A health image for deep learning-based fault diagnosis of a permanent magnet synchronous motor under variable operating conditions: Instantaneous current residual map

Abstract

To take full advantage of a convolutional neural network (CNN) for deep learning-based fault diagnosis, many studies have examined the transformation of sensory signals into a two-dimensional (2D) input image. An important question to consider is: how can fault-related signatures in motor stator current signals be incorpo-rated into the 2D input image to a CNN model for fault diagnosis of a permanent magnet synchronous motor (PMSM)? To answer the question, this study newly proposes a novel health image, namely instantaneous current residual map (ICRM).
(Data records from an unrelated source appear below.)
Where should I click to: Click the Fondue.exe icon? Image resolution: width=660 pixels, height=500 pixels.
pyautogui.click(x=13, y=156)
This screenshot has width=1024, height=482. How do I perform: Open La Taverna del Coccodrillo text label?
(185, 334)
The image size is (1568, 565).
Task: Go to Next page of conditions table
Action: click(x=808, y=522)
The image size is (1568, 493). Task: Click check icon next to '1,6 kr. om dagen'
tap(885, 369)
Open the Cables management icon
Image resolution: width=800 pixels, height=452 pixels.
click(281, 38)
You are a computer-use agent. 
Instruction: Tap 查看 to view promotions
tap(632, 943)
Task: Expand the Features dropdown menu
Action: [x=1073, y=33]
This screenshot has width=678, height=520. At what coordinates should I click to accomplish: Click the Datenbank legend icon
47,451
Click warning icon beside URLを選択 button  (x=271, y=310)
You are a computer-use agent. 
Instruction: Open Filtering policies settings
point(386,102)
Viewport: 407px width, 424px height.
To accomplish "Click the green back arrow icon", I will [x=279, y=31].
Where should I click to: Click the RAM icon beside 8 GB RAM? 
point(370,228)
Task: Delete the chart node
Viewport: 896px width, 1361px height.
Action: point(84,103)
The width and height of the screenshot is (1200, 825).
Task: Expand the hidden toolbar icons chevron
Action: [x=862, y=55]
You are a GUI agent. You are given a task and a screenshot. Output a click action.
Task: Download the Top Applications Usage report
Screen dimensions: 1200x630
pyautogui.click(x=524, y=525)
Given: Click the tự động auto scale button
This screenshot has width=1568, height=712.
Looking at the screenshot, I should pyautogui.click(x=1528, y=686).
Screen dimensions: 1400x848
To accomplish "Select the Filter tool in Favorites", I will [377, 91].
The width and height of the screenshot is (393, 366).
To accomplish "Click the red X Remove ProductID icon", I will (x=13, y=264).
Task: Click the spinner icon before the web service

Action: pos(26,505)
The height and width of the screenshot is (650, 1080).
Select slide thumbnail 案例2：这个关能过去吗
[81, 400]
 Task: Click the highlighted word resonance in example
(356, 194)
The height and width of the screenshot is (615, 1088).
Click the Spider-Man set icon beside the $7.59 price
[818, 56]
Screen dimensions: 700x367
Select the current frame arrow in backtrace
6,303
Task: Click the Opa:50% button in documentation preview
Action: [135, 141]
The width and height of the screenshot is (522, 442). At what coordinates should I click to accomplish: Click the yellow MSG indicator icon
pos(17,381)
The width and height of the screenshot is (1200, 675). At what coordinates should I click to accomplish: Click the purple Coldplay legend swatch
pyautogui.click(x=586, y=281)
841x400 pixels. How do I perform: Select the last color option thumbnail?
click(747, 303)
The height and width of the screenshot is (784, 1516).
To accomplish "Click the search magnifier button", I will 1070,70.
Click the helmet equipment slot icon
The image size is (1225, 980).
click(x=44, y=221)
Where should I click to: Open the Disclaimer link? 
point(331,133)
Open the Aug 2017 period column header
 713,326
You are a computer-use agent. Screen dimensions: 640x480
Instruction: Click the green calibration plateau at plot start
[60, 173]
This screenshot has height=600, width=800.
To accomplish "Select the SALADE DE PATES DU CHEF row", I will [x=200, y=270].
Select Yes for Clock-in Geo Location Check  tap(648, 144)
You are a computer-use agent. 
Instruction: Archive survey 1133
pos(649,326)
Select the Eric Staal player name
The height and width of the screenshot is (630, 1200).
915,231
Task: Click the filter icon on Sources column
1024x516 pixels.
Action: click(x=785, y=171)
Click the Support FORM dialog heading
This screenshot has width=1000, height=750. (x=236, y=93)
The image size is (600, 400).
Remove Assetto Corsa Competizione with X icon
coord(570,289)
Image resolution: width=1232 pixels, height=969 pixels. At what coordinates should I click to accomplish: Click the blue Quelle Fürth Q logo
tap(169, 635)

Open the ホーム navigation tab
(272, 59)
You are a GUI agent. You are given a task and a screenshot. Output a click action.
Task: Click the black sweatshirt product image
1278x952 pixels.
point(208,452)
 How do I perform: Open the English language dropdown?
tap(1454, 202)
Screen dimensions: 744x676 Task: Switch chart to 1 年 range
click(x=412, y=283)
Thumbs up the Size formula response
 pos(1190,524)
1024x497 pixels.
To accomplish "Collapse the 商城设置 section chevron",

Inspired by the idea that the phase and amplitude modulations in motor stator current signals are related to faulty states of a PMSM, the overall procedure for constructing ICRM includes two key steps: (1) to calculate current residuals (CRs); and (2) to spread the scaled CR pairs into a 2D matrix. A type of faults can be figured out by analyzing a degree or shape of spreading of the CRs in ICRM. Moreover, ICRM is robust to variable operating conditions in practical settings because the scaled CRs that the effects of the operating conditions are reduced can highlight fault-induced irregularities. To demonstrate the effectiveness of ICRM, it was experimentally validated using a surface mounted PMSM, operated under variable-speed and different load torque conditions.